DeFB: Decomposed Feature Learning for Real-Time Multi-Person Eyeblink Detection in Untrimmed In-the-Wild Videos

Jinfang Gan¹, Wenzheng Zeng^1,2*, Yang Xiao^1†, Xintao Zhang¹, Chaoyang Zheng¹, Ran Zhao¹,
Ran Wang^3,4, Min Du⁵, Zhiguo Cao¹

¹Huazhong University of Science and Technology, ²National University of Singapore,
³School of Journalism and Information Communication, HUST, ⁴School of Future Technology, HUST, ⁵ByteDance

AAAI 2026

📄 Paper | 📦 Dataset | 🎬 Demo

DeFB achieves a superior accuracy-efficiency balance compared to other SOTA methods.

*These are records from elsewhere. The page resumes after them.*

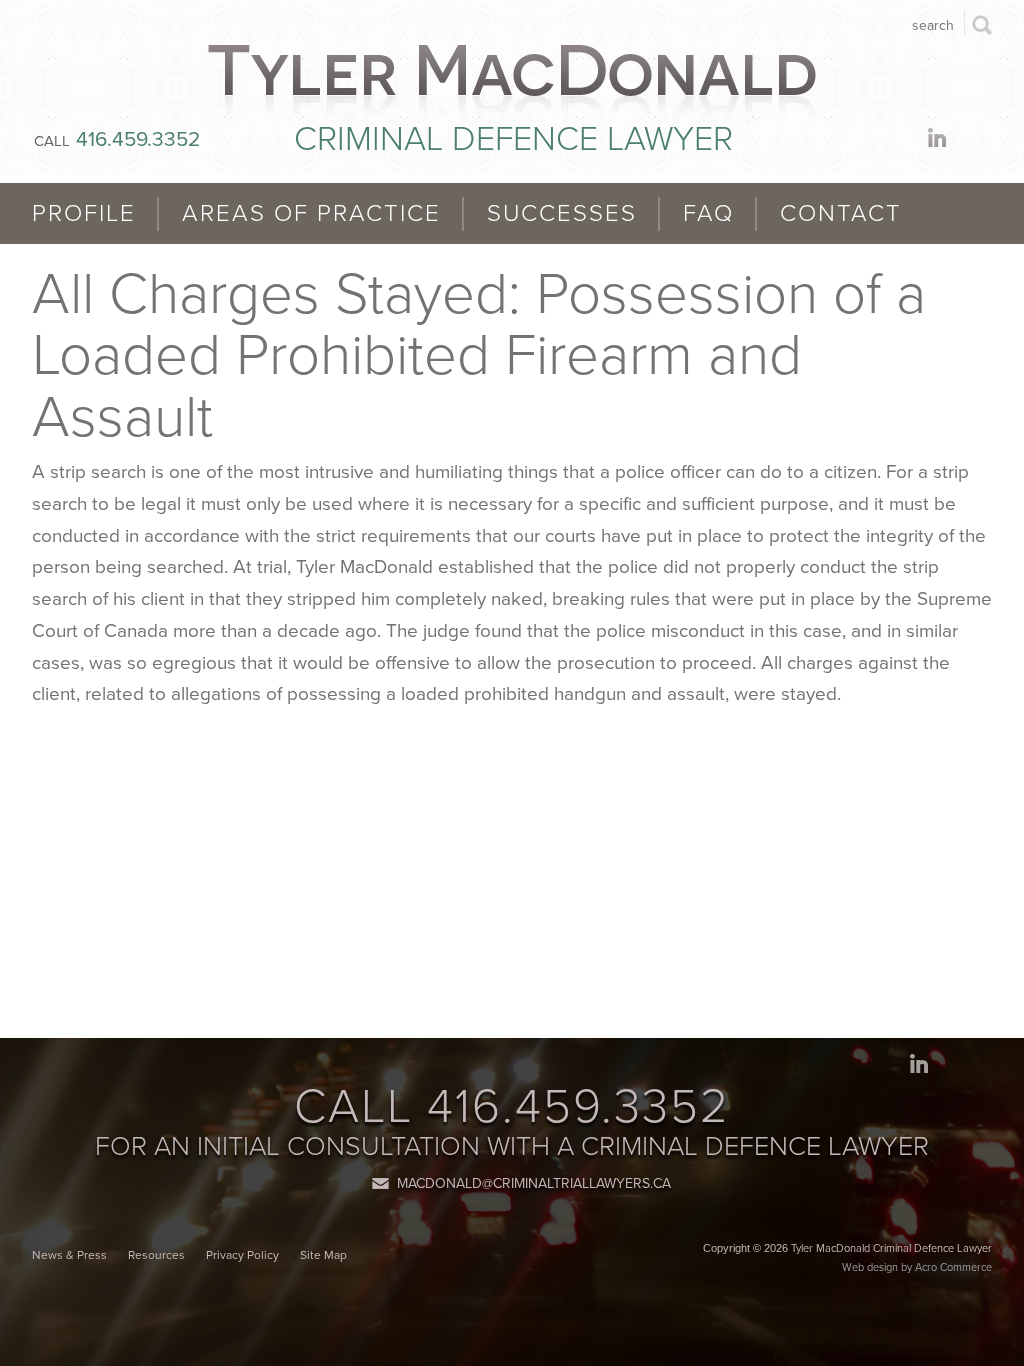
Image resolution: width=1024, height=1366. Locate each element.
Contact (841, 213)
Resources (156, 1255)
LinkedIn (941, 137)
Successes (562, 213)
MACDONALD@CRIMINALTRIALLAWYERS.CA (534, 1183)
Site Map (323, 1255)
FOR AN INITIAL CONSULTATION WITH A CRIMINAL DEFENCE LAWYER (512, 1146)
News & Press (69, 1255)
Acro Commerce (953, 1267)
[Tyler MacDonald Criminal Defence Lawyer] (512, 84)
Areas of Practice (311, 213)
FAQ (708, 213)
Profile (84, 213)
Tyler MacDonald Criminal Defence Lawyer (891, 1248)
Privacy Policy (242, 1255)
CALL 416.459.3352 (512, 1107)
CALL (117, 141)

This repository contains the official implementation of the AAAI 2026 paper "DeFB: Decomposed Feature Learning for Real-Time Multi-Person Eyeblink Detection in Untrimmed In-the-Wild Videos".

🔥 Highlights

🔍 Rethinking Unified Models: We identify two critical limitations in existing unified multi-person eyeblink detection models: (1) feature granularity conflict between face localization and eyeblink detection, and (2) unstable face-eye feature learning during joint training.
🧩 Decomposed Feature Learning: We propose DeFB, which models faces and eyes in granularity-specific feature spaces. This enables fine-grained spatio-temporal modeling for eyeblink detection while maintaining efficiency for face localization.
⚡ Asynchronous Training Strategy: We adopt an asynchronous learning mechanism where eye feature learning refines well-trained coarse face features, significantly improving training stability and convergence.
🏆 State-of-the-Art Performance: DeFB doubles the performance compared to previous SOTA (Blink-AP: 24.65% vs. 10.11%) while boosting efficiency by nearly 35%.
🔌 Plug-and-Play Capability: DeFB can be integrated as a plug-in to substantially augment the eyeblink detection capabilities of general action detectors.

🛠️ Installation

Create a new conda environment:

conda create -n defb python=3.9
conda activate defb

Install PyTorch (2.0.1+ is recommended):

pip install torch>=2.0.1 torchvision>=0.15.2

Install other dependencies:
```
pip install -r requirements.txt
```

📁 Data Preparation

MPEblink Dataset

Download the MPEblink dataset from Zenodo.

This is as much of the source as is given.